Rubber hand illusion The rubber hand illusion can be evoked by brushing both a fake rubber hand and the real hand of a human participant. If only the fake rubber hand is visible, the brain will assume it is the real hand and incorporate it into its body schema.
This confirms what we have speculated earlier: creating a body schema, modifying a broken body schema, and extending an existing body schema all have in common that they rely on two sources of information. The brain of a baby in the womb is learning to connect the action of kicking with the feeling of the resistance of the kick. With the phantom limb pain, the brain is connecting the intent of clenching and unclenching the hand with visual information of the mirror image. With the fake rubber hand, the brain is connecting the feeling of brush strokes on the hand with the visual image of the fake rubber hand. We can find this idea of relying on multiple sources to establish our subjective idea of the world in other places as well. For example, think of rumours you hear and how much more believable they become when you hear the same piece of information from several of your friends.

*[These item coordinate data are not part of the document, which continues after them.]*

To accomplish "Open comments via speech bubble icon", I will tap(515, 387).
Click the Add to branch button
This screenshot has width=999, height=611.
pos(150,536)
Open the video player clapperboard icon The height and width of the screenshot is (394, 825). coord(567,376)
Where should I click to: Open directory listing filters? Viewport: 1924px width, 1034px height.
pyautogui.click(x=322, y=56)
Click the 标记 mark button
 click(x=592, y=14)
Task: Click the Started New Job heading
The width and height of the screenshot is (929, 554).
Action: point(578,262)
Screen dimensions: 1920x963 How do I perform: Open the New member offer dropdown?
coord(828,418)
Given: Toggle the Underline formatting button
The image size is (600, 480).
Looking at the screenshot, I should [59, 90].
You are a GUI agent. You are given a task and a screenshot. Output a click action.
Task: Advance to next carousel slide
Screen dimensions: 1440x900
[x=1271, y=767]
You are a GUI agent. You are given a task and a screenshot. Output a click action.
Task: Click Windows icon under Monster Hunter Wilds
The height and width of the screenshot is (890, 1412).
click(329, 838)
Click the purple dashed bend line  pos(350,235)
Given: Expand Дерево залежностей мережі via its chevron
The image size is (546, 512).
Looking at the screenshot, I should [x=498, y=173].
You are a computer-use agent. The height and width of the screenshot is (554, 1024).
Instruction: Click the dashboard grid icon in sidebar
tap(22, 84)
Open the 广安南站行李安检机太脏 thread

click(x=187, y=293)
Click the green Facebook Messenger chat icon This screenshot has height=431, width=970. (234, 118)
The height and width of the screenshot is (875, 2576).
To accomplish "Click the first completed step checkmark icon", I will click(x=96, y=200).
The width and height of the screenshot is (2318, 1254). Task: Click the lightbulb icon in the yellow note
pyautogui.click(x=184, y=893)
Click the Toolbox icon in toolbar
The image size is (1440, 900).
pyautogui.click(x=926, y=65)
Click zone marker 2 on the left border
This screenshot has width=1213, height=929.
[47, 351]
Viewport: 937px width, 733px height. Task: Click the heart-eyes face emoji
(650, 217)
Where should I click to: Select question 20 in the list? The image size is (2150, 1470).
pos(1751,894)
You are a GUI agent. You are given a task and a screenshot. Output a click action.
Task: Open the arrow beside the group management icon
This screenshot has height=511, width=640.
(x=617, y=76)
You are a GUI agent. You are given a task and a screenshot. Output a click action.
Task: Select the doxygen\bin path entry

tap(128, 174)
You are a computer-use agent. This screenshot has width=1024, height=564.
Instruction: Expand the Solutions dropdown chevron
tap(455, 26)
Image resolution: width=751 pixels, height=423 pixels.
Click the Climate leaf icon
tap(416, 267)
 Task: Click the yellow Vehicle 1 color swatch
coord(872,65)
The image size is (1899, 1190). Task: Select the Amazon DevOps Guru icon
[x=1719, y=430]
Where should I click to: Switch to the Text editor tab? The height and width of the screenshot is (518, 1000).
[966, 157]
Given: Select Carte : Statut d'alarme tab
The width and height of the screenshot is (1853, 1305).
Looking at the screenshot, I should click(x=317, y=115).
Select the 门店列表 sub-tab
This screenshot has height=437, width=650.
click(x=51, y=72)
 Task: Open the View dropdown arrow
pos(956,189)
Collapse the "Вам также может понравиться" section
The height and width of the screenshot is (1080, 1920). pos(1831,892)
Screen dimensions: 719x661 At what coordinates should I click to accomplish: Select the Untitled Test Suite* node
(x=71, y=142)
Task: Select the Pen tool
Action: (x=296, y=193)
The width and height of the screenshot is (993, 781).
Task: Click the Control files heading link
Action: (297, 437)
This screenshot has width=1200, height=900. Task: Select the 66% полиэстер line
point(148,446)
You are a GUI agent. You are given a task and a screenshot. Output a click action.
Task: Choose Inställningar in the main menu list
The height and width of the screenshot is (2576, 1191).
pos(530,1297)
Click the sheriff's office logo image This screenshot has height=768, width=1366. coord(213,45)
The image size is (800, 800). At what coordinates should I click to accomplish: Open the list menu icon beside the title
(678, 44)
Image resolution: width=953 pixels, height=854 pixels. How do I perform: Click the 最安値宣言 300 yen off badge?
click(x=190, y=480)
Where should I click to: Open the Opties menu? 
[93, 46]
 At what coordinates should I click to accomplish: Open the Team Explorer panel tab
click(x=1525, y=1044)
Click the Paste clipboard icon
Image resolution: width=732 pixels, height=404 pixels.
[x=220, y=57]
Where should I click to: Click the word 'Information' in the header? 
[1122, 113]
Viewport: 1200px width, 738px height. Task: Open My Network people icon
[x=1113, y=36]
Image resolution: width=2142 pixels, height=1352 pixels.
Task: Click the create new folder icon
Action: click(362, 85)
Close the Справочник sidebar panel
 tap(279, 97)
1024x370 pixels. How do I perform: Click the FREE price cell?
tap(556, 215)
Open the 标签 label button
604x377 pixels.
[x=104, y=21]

What we can do with mirrors and rubber hands, we can do even better with virtual reality and whole bodies. For example, in one study, people were put into a virtual reality (using headsets) where each participant could see a virtual representation (an avatar) of his own body from two meters away. Then, each participant was shown a hand stroking his or her avatar, while at the same time, the researchers stroked the actual body the participant. Just as with the fake hand, the participants reported that they started feeling that the avatar somehow belonged to their own bodies. This was demonstrated by removing their headsets, blindfolding them, moving them to another spot in the room, and then asking them to return to their original spot. In those cases where the real and virtual backs were stroked in sync, the participants overshot their original location, moving closer to the position of their avatar [Lenggenhager et al., 2007, Miller, 2007, Ehrsson, 2007]. These kinds of out-of-body experiences can also occur without an elaborate experimental setup. Some people report that they have experienced the world from a location outside their physical body, probably caused by a miscalculation by the brain [Arzy et al., 2006]. Besides the treatment of phantom limbs, other applications of virtual reality exist in therapies for amputees to improve motor control of prosthetics [Marasco et al., 2018].